Ukraine says Russia eases attacks on Bakhmut to regroup
Ukraine’s defense minister says Russian attacks have eased as Moscow’s troops are “replaced and regrouped.”
Russian troops have temporarily eased their attacks on the besieged eastern Ukrainian city of Bakhmut to regroup and bolster their capabilities, a senior official in Kiev said.
Separately, senior Ukrainian officials indicated on Saturday that their troops were ready to launch a long-promised counter-offensive to recapture territory Russia had taken since the war began.
Wagner’s Russian private army this week began handing over positions to regular troops after declaring full control of Bakhmut after the war’s longest and bloodiest battle.
In a statement on Telegram, Ukraine’s deputy defense minister Hanna Maliar said Russian forces continued to attack, but overall offensive activity had decreased.
“Yesterday and today there have been no active battles – neither in the city nor on the flanks,” she wrote on Saturday, adding that Moscow’s troops instead shelled Bakhmut’s outskirts and approaches.
“The decrease in enemy offensive activity is due to troops being replaced and regrouped,” said Maliar. “The enemy is trying to strengthen its own capabilities.”
Kiev is expected to soon launch a long-awaited counter-offensive to recapture Russian-held territory.
Oleksiy Danilov, secretary of Ukraine’s National Security and Defense Council, told the BBC the advance could begin “tomorrow, the day after tomorrow or a week from now”.
Presidential aide Mykhailo Podolyak told British newspaper The Guardian that preparatory operations, such as destroying supply lines or blowing up depots, had already begun.
Ukraine’s top general Valeriy Zaluzhnyi posted a tightly produced video on Saturday showing Ukrainian troops swearing an oath and preparing for battle.
“The time has come to give back what is ours,” he wrote.
‘Large-scale provocation’
Meanwhile, Ukraine’s military intelligence has claimed, without providing evidence, that Russia is plotting a “massive provocation” at a nuclear power plant it occupies in the country’s southeast with the aim of disrupting an imminent Ukrainian counter-offensive.
A statement released Friday by the intelligence agency of Ukraine’s Defense Ministry alleged that Russian forces would attack the Zaporizhzhia nuclear power plant, the largest in Europe, and then report a radioactive leak to trigger an international probe that would monitor hostilities. pause and would give the Russian forces the respite they need to regroup ahead of the counter-offensive.

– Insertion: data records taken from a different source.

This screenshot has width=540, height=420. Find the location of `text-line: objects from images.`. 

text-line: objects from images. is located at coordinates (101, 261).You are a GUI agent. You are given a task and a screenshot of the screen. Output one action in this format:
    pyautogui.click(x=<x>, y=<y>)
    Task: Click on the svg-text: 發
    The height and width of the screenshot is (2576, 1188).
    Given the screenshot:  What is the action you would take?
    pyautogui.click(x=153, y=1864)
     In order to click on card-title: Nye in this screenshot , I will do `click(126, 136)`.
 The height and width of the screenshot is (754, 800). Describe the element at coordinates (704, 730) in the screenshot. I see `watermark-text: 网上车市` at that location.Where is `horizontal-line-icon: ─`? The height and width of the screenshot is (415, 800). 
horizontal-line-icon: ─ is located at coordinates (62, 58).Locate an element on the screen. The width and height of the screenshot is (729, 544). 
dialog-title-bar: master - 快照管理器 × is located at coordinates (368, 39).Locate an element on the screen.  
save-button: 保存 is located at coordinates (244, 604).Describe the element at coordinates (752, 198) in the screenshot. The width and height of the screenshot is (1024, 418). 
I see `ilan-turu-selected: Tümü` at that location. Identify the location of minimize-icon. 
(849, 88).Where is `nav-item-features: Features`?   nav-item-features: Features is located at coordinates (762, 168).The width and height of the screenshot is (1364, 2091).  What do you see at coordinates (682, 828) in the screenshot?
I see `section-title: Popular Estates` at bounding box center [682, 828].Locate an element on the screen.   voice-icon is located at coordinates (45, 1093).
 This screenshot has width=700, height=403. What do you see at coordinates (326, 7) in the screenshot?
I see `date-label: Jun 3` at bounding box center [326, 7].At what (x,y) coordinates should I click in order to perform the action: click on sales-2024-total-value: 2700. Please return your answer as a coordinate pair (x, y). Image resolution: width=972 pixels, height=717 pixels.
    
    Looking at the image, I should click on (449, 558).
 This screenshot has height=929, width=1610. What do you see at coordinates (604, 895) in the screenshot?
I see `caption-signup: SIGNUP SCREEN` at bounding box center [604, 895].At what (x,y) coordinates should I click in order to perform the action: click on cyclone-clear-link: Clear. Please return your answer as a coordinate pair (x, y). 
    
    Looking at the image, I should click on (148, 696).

To make that happen, Russia “disrupted the rotation of the UN’s International Atomic Energy Agency’s permanent observation mission scheduled for Saturday,” the statement said. It offered no evidence to support any of the claims.
There was no immediate comment from the IAEA or Russian officials on the allegations.
The White House said it is closely monitoring the situation and has seen no evidence of any radioactive material leaking.
The allegations echoed similar statements Moscow regularly makes, claiming without evidence that Kiev is plotting provocations with various dangerous weapons or substances and then accusing Russia of war crimes.
The Zaporizhzhia Nuclear Power Plant is one of the 10 largest nuclear power plants in the world. It is located in the partially occupied Zaporizhzhia region of southeastern Ukraine. The plant’s six reactors have been shut down for months, but power and qualified personnel are still needed to operate critical cooling systems and other safety features.
Fighting near it has repeatedly disrupted power supplies and fueled fears of a possible catastrophe like the one at Chernobyl, in northern Ukraine, where a reactor exploded in 1986, spewing deadly radiation, contaminating a vast area during the worst nuclear disaster in the world.